Kid Rock performs at a Daytona Beach, Fla., concert in February 2015. (Reinhold Matay/AP)

The Federal Election Commission last week declined to get involved in Kid Rock’s stunt Senate campaign. The agency dismissed a complaint brought against the rocker, who last year launched a bid for a Michigan Senate seat that turned out to be (shockingly) just a ploy to sell merch and albums.

Government watchdog group Common Cause had contended that the musician, whose real name is Robert Ritchie, should have created a campaign committee and filed disclosure reports when he hyped his “Kid Rock for US Senate” T-shirts and website.

But in its “statement of reasons” explaining the 3-1 decision, two of the FEC commissioners noted that Ritchie couldn’t have run under the name of “Kid Rock” anyway — and that he had previously said he wasn’t interested in running for office.

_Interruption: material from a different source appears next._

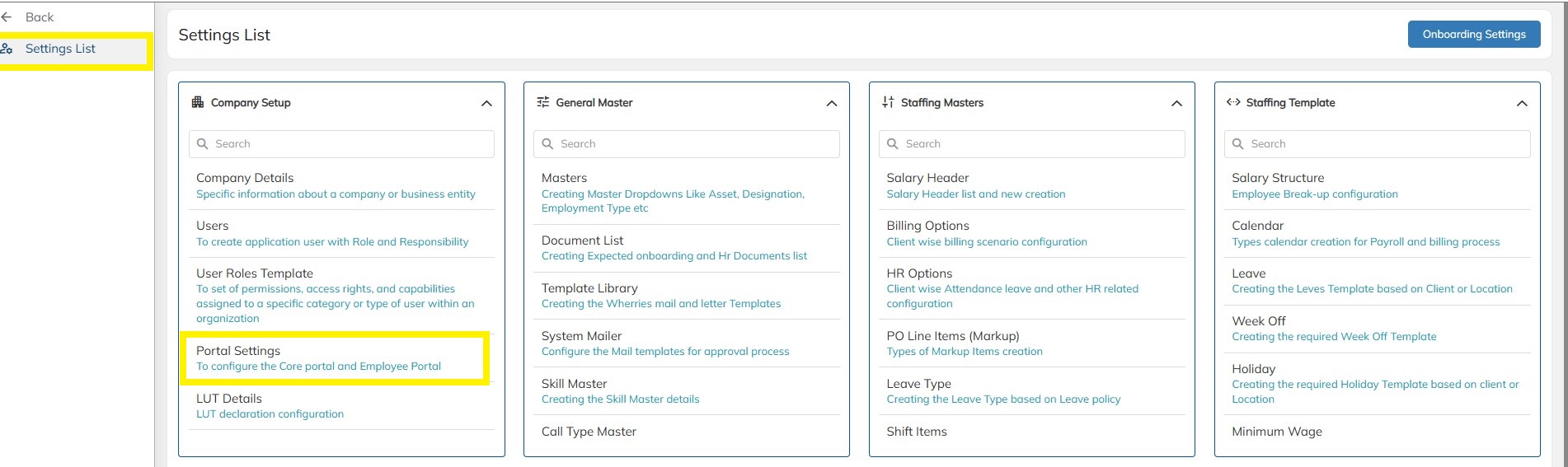Focus the General Master search field
Screen dimensions: 1568x467
click(692, 144)
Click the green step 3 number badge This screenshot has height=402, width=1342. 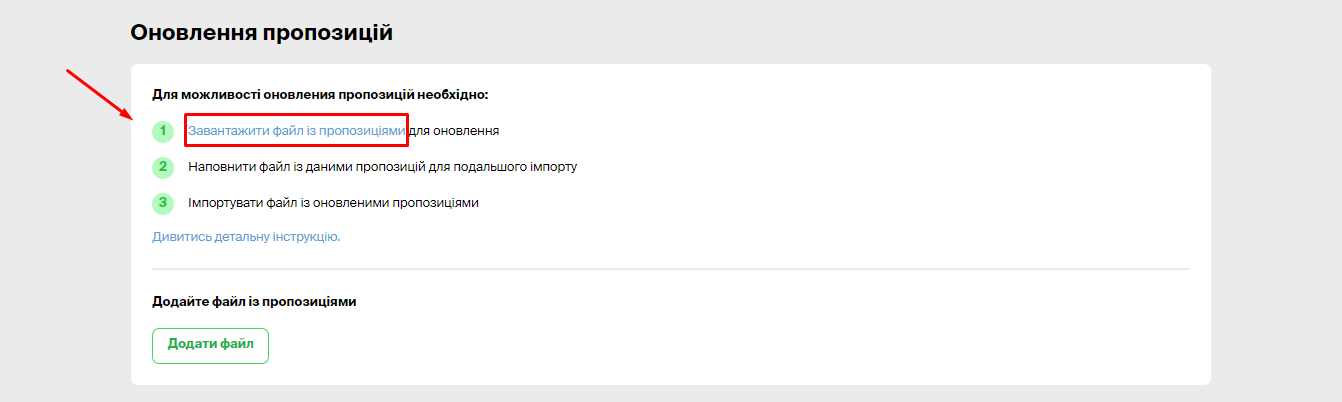coord(162,203)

“We do not believe the record in this matter — the sale of concert themed merchandise by a musician who explicitly disclaimed candidacy — implicates concerns which are central to the Commission’s regulatory mission or deserving of its resources,” they wrote.

Alas, the agency indicated it isn’t going to save us from the endless parade of celebrities who constantly flirt with the idea of running for office (we’re looking at you, Dwayne “The Rock” Johnson).

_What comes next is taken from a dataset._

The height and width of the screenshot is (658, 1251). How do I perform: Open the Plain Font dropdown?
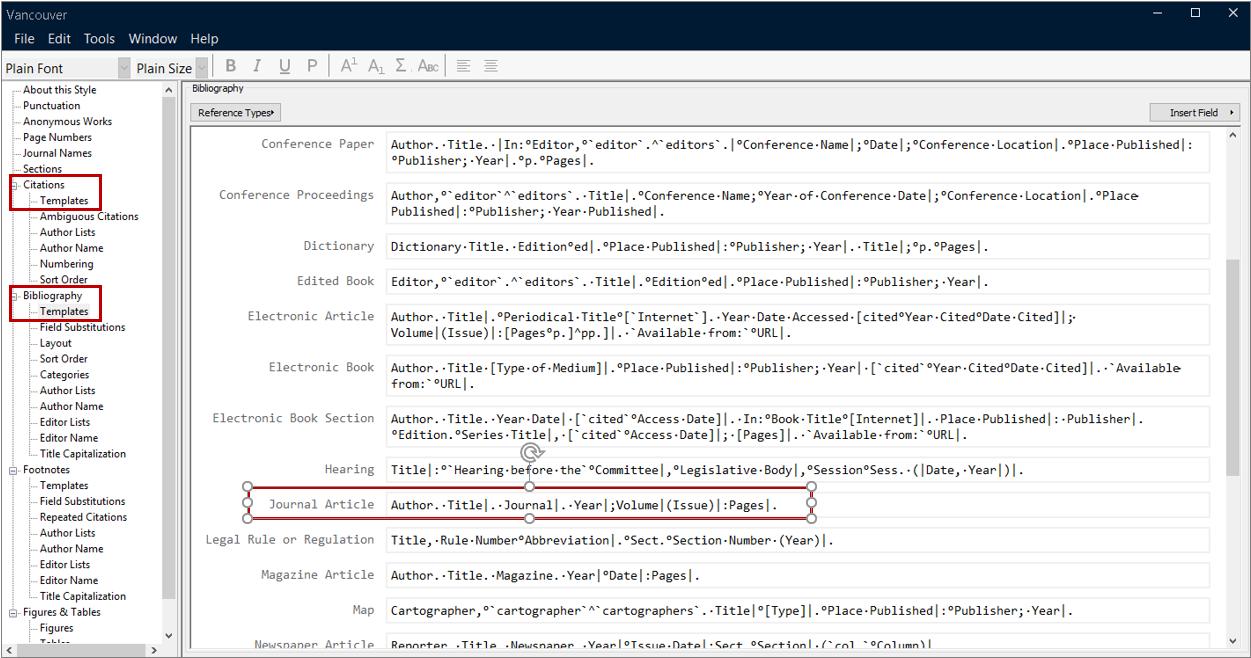coord(124,68)
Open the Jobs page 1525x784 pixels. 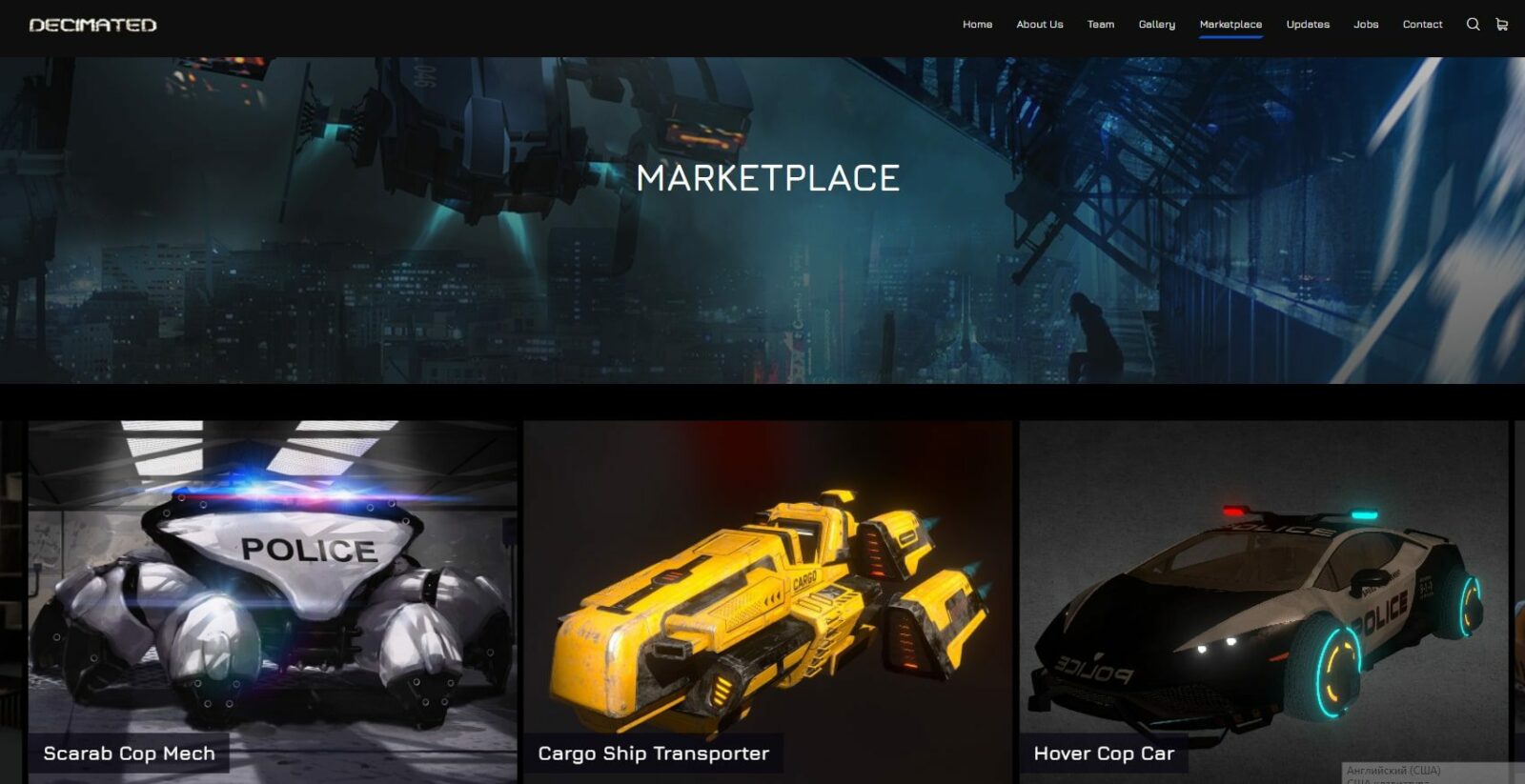pyautogui.click(x=1366, y=25)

“Celebrities do not enjoy immunity from Commission enforcement,” the doc reads. “By the same token, the Commission must be cautious to avoid interference with the ‘unfettered interchange of ideas for the bringing about of political and social changes.’ The free speech rights of many artists would be hollow indeed if, to avoid government investigation, they must parse their words when touching upon political issues and campaigns.”

clarification: An earlier version of this story stated that the FEC had ruled to dismiss the complaint against Kid Rock. The commission’s 3-1 vote does not constitute a ruling, but it means the agency will not pursue the complaint further.